This practitioner’s guide explains the essential CDN performance metrics to monitor, how to instrument measurement across your CDN, origin, and real users, and how to troubleshoot drops in cache hit ratio, slow TTFB, regional errors, and rising egress costs. You’ll also find practical targets, alerting guidance, and a step-by-step setup with internal links to complementary resources. If you’re new to foundations like PoPs, Anycast, and DNS load balancing, start with CDN Architecture: PoPs, Anycast vs DNS Load Balancing.
- Key metrics: Cache hit ratio, TTFB (broken down into network/connect vs server/origin), error rates, geographic/ISP performance, origin fetch rate/egress, and purge propagation.
- Good practice targets: Cache hit ratio 85–95% overall (95%+ for static assets); TTFB thresholds defined per region and content type; prioritize reducing the 95th percentile in key markets.
- Why it matters: Low cache hit ratio slows delivery and increases egress costs. Poor TTFB degrades user experience and can harm search performance via weaker Core Web Vitals.
- How to measure: Triangulate CDN edge analytics/logs, origin telemetry, and real user monitoring (RUM); segment by region and content type; track connect time percentiles to spot peering/routing issues.
Why CDN performance monitoring matters
CDNs speed delivery by serving cached content from nearby PoPs and by routing dynamic traffic over fast paths. Monitoring validates that these mechanisms actually work for your regions, ISPs, and content mix. A low cache hit ratio leads to more origin trips, slower pages, and higher egress costs. High Time to First Byte (TTFB) correlates with degraded Core Web Vitals, especially LCP, which impacts user experience and organic performance.

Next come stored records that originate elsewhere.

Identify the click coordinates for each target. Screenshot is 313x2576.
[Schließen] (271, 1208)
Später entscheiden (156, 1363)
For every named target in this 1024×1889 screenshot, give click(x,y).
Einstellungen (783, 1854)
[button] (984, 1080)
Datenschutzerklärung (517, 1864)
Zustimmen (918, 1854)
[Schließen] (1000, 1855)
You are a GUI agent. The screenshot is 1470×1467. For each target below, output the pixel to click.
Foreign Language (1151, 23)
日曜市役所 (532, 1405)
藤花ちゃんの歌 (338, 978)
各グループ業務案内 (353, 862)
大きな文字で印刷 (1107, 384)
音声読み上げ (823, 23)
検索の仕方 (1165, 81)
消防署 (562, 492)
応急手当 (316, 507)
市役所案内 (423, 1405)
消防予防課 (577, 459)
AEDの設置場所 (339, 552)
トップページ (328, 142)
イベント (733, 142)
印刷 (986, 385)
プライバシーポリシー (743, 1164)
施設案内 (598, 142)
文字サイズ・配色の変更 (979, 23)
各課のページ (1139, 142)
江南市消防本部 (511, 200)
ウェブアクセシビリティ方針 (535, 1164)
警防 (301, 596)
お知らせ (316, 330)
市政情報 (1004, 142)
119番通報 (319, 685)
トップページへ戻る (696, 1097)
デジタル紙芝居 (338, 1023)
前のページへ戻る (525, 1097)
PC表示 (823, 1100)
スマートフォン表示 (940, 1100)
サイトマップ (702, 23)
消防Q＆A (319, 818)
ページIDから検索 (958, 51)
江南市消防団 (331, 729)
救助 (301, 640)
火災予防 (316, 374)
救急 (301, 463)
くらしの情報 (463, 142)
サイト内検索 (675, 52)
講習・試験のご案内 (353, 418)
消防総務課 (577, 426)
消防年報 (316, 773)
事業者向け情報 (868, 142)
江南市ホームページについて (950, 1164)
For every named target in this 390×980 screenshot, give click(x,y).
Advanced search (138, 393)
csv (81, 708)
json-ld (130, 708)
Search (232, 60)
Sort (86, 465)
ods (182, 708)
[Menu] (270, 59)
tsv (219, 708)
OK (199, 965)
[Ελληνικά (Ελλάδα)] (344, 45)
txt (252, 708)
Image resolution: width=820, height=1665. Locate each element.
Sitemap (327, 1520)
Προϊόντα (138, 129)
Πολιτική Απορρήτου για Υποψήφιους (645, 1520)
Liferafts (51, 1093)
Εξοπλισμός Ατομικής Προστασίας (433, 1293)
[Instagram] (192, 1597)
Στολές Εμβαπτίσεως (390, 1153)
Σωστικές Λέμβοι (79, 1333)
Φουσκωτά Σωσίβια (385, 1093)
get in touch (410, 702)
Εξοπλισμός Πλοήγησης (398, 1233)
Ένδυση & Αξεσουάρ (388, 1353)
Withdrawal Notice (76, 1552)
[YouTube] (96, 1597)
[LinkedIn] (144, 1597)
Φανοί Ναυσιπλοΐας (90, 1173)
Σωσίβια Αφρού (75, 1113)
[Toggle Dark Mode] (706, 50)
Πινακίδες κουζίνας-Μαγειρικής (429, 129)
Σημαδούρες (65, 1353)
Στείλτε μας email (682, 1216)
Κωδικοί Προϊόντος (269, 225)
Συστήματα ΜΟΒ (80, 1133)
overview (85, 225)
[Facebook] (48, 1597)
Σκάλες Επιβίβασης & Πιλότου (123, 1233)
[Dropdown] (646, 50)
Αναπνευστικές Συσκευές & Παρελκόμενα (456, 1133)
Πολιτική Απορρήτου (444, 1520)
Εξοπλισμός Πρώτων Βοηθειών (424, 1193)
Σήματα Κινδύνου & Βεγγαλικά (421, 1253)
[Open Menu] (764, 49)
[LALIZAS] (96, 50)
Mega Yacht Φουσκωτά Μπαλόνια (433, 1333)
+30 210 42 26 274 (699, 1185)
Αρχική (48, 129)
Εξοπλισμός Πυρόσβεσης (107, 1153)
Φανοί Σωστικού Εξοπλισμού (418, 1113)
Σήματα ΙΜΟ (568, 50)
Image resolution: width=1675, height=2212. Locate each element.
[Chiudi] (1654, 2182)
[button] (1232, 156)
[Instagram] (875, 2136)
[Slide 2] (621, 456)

When route changes or congestion create regional anomalies, hop-by-hop path analysis helps you localize the issue. If you need a refresher, see What You Need to Know About Traceroute.
The core CDN metrics to track
1) Cache hit ratio (CHR)
Definition: Percentage of requests served from CDN cache vs fetched from origin (hits ÷ [hits + misses]) × 100.
Why it matters: Low CHR increases origin trips and latency and raises egress costs.
Targets (guidance): 85–95% overall; static assets often reach 95%+; dynamic content may be lower depending on personalization.
Common causes of low CHR: Non-cacheable headers; fragmented cache keys (e.g., unnecessary Vary on cookies/headers/query); short TTLs; no tiered caching/origin shield; aggressive global purges.
2) Time to First Byte (TTFB)
Definition: Time from request start to first byte received; includes connection setup, TLS, CDN processing, and origin response.
Threshold guidance: Define “good,” “needs improvement,” and “poor” ranges per region and content type (for example, aim for median TTFB < 800 ms in priority markets and keep 95th percentile well below 1800 ms).
Why it matters: Poor TTFB correlates strongly with worse LCP distributions across large RUM datasets.
Tip: Break TTFB into connect time (network/peering) and server time (CDN compute/origin) to target fixes precisely.
3) Error rates (4xx/5xx and connect failures)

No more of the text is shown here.